What inspired you to work in the field of inflammatory disorders, with a particular interest in multiple sclerosis (MS)?
On entering medical school I wanted to specialize in psychiatry, but soon realized it wasn’t the field for me. However my first encounter with a real patient in 1985, a lady in her mid-40s with multiple sclerosis (MS), was a transformative experience. At this time there were no treatments for MS and the uncertainty of life with the disease really struck me.

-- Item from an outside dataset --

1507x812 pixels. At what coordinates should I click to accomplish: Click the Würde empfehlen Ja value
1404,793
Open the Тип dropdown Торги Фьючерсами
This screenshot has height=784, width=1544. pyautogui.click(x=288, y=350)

Approximately 18 months later I had decided to become a neurologist and have since dedicated my career to studying MS and developing effective treatments for people with MS.

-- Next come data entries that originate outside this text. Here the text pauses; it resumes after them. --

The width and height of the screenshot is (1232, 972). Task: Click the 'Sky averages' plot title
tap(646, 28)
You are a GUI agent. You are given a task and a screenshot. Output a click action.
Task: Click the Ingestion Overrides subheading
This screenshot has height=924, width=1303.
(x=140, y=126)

What would you describe as the biggest achievement of your career to date?
I think that my biggest achievement has been my involvement, as part of the larger community, in clinical trials. Because, ultimately, delivering highly effective therapies to market is what has transformed MS care.
How has multiple sclerosis care changed over the course of your career?

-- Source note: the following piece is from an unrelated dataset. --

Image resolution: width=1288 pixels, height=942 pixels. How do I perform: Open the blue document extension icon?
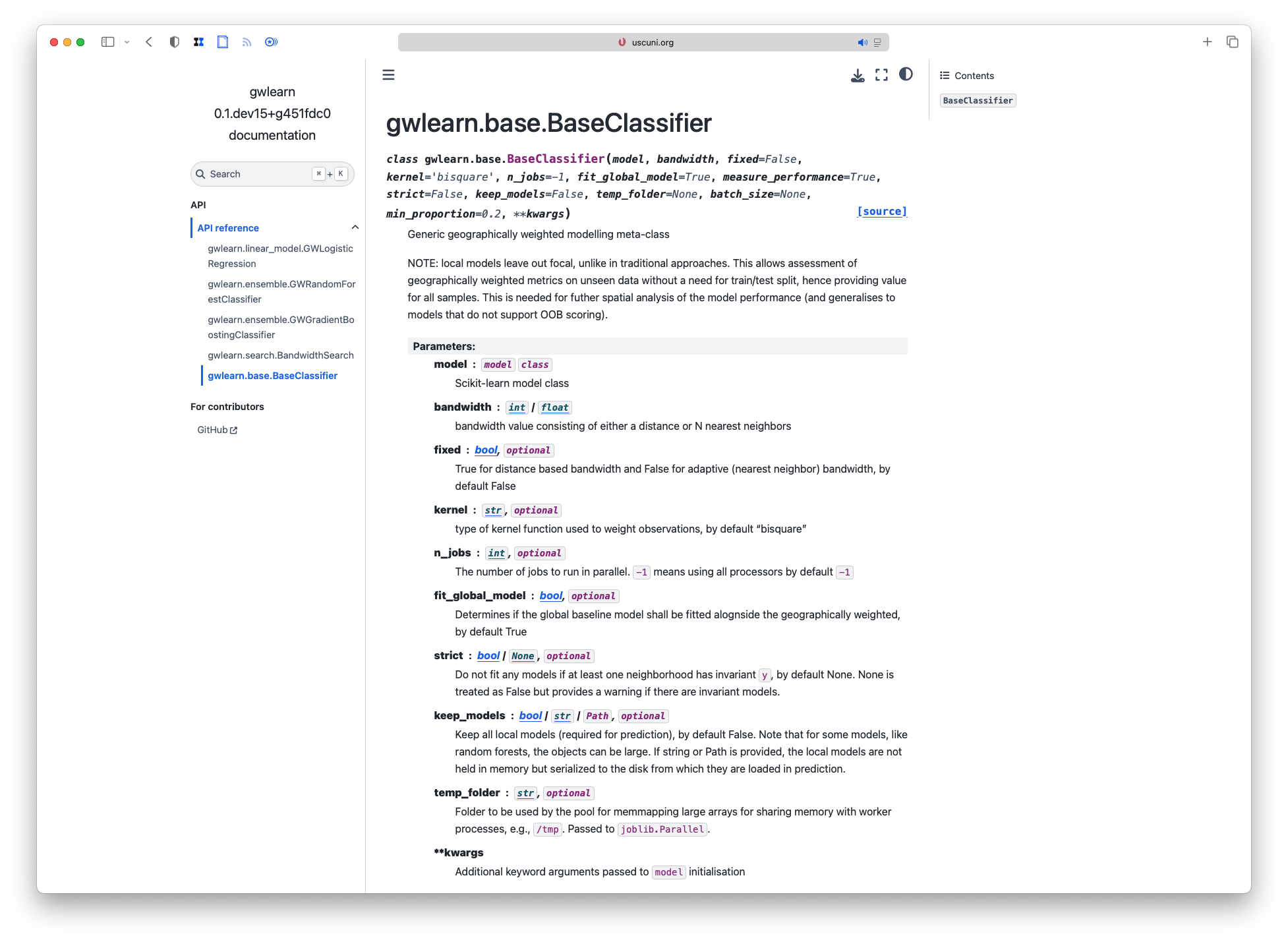pos(223,42)
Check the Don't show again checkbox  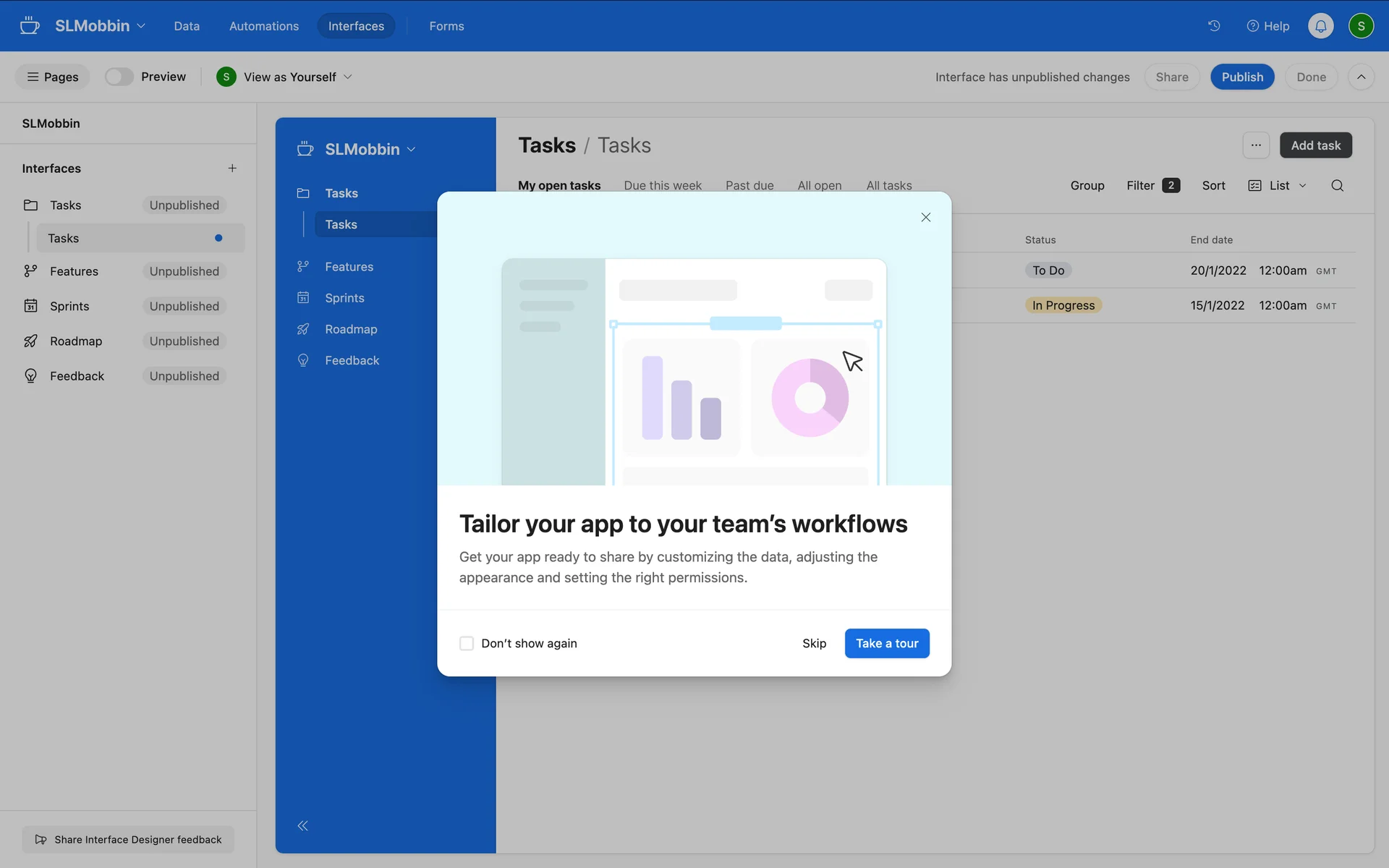click(467, 644)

Massively. Prior to the first disease-modifying treatments all we could offer was diagnosis. We could manage relapses using steroids, but would ultimately watch people deteriorate over time. Individuals were always on the ward with terrible relapses, undergoing rehabilitation and physiotherapy.
Now we’re beginning to see a massive change in the natural history of the disease; it’s unusual now to see disabling attacks if you start individuals on therapy early enough. We’re not passive anymore, we’re not just watching the disease, we have hope and we can offer our patients hope. Plus, after the latest ECTRIMS meeting (7-10 October 2015, Barcelona, Spain) and the positive trial results of ocrelizumab, we can now offer some hope to people with primary progressive MS.
Yes, you were involved with the release of initial data from the Phase III trial of ocrelizumab, can you tell us a bit more about this trial?
There were three trials, two in relapsing MS and one in primary progressive MS. We expected the relapsing trials to be positive based on the Phase II data. But when the results were confirmed it was probably even better than we’d hoped because, while the efficacy was still very high, the safety profile of the drug was also very favorable.
The third benefit of this particular compound is that the monitoring requirements have dropped compared to the other therapies in this category. This makes it a real game changer in the sense that we have a high efficacy drug that looks relatively safe with very little monitoring, making it feasible for widespread use.
GG is a steering committee member for AbbVie’s Daclizumab trials, Biogen-Idec’s BG12 and Daclizumab trials, Novartis’ Fingolimod and Siponimoid trials, Teva’s laquinimod trials and Roche’s Ocrelizumab trials. He has received consultancy fees for Biogen-Idec, Merck-Sorano, Novartis and Genzyme-Sanofi advisory board meetings, GSK’s phase 3 MS trial programme and Synthon BV DSMB activities. He has received honoraria for speaking at Genzyme-Sanofi and Biogen-Idec meetings.